Islamic State’s top leaders in Iraq conceded that the Jihadist organization has been defeated in the battle for Mosul, Iraq’s second-largest city, and also appeared to confirm recent Russian and Iranian media reports about the death of Abu Bakr al-Baghdadi, the leader of ISIS.
On Friday, during mandatory prayers, Abu Barra al-Mawseli — a prominent ISIS leader and the deputy mayor of Tal-Afar ISIS’ last stronghold in northeastern Iraq — delivered a sermon in which he admitted Islamic State has been defeated in Mosul.
During the same sermon, al-Mawseli announced that Tal-Afar would be the new temporary capital of ISIS’ fast shrinking Caliphate in Iraq until Mosul would be retaken.

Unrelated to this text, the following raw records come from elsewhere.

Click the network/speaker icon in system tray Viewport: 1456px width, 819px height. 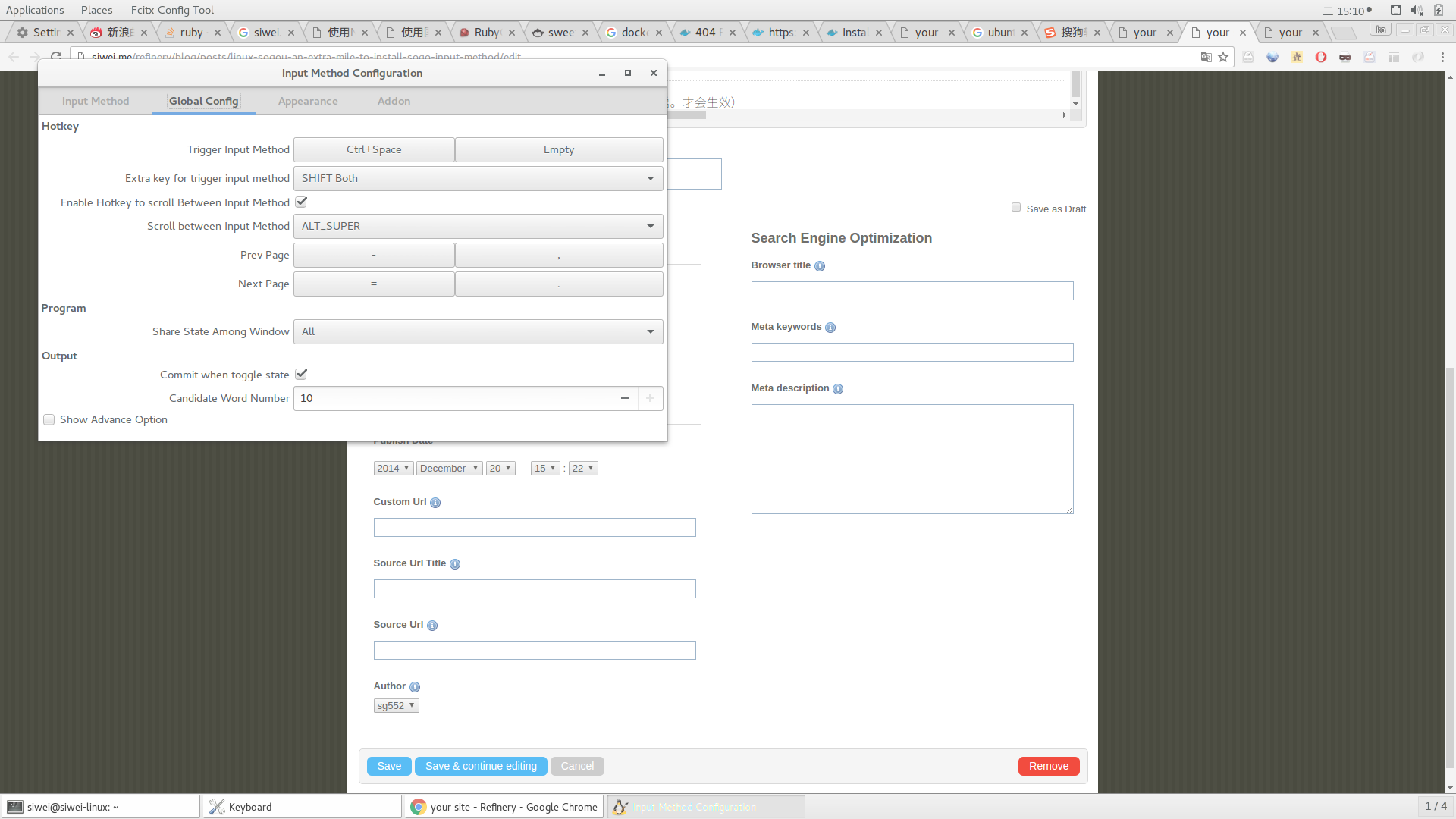1416,9
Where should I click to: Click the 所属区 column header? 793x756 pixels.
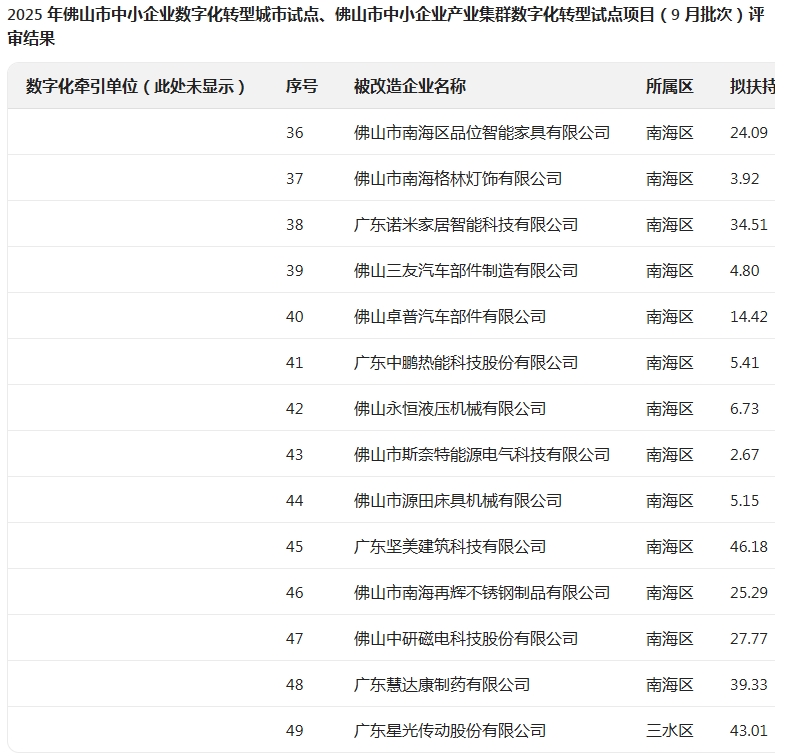[669, 87]
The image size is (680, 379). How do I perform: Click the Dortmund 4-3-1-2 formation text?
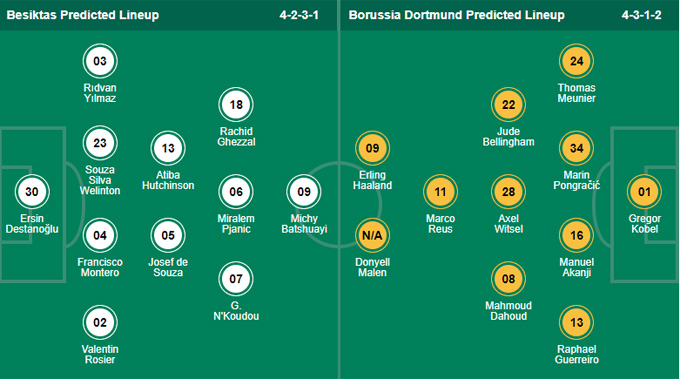pos(642,15)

A few miles from where al-Mawseli delivered his sermon, Abu Qutaiba, a senior aide to ISIS boss al-Baghdadi, burst into tears when mentioned the name of the Islamic State leader during his sermon.
After mentioning al-Baghdadi’s name, Qutaiba cried and recited a Muslim prayer for the deceased, a local source told Alsumaria News in Iraq.

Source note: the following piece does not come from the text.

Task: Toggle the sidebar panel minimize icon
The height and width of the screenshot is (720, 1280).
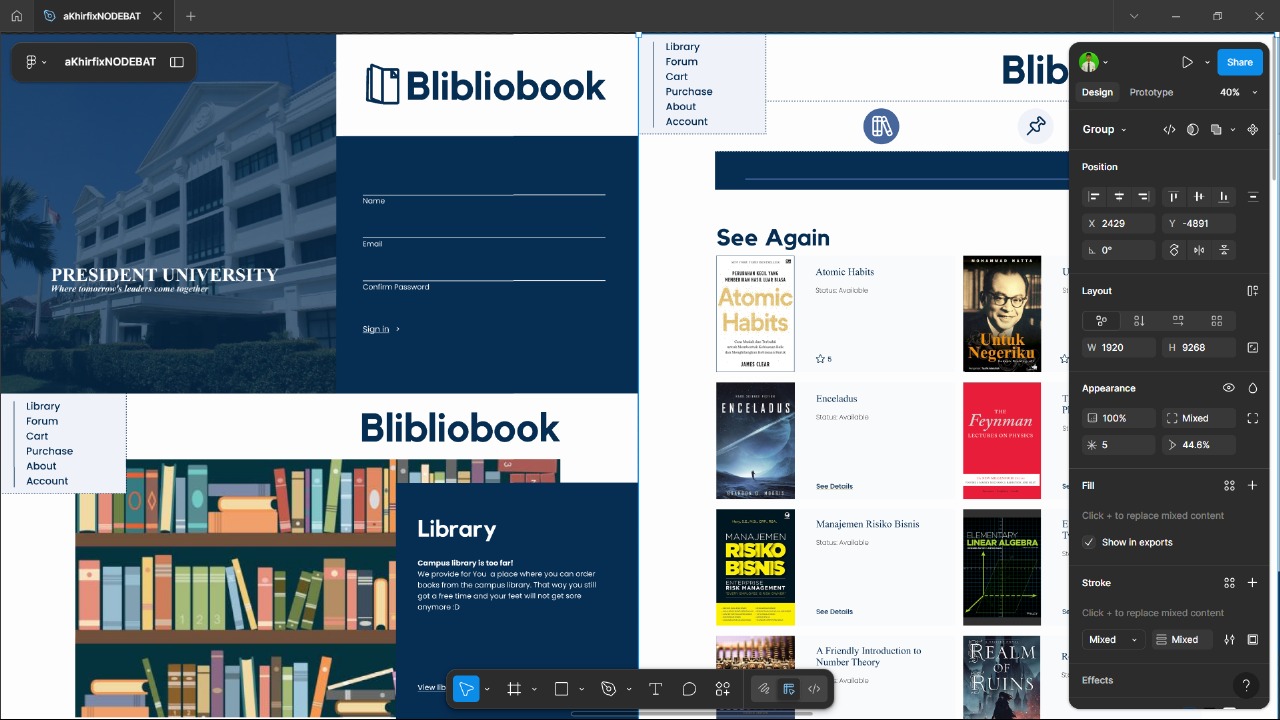Action: coord(177,62)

The top ISIS leader appeared to confirm Russian and Iranian claims that al-Baghdadi died during a Russian airstrike on an ISIS headquarters in a southern suburb of Raqqa the capital of the Caliphate at the end of May.
The Russian Defense Ministry announced the death of al-Baghdadi "with a high degree of certainty” a couple of days after the airstrike on the gathering of ISIS top commanders after "checking information.”

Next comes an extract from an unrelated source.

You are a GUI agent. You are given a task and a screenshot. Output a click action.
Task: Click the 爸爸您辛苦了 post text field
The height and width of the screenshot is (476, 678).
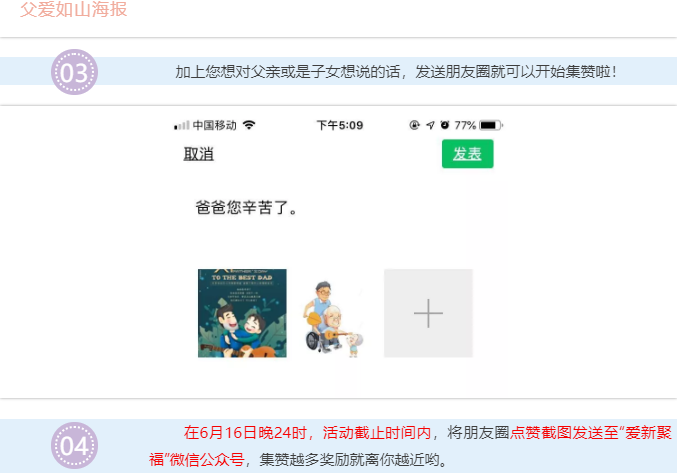[246, 209]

"According to the Russian Defense Ministry, it is highly likely that Daesh leader al-Baghdadi was eliminated as a result of a Russian Aerospace Forces strike on the terrorists’ command post in the southern suburb of the city of Raqqa in late May this year,” Russian Deputy Foreign Minister Oleg Syromolotov said at the time.
An event that took place Saturday gave more weight to the Alsumaria News report about the confirmation of the death of al-Baghdadi.
The AhlulBayt News Agency, a Shia outlet in Iraq, reported that a group of ISIS’ terrorists apparently arrested Qutaiba after the incident in the mosque in Tal-Afar.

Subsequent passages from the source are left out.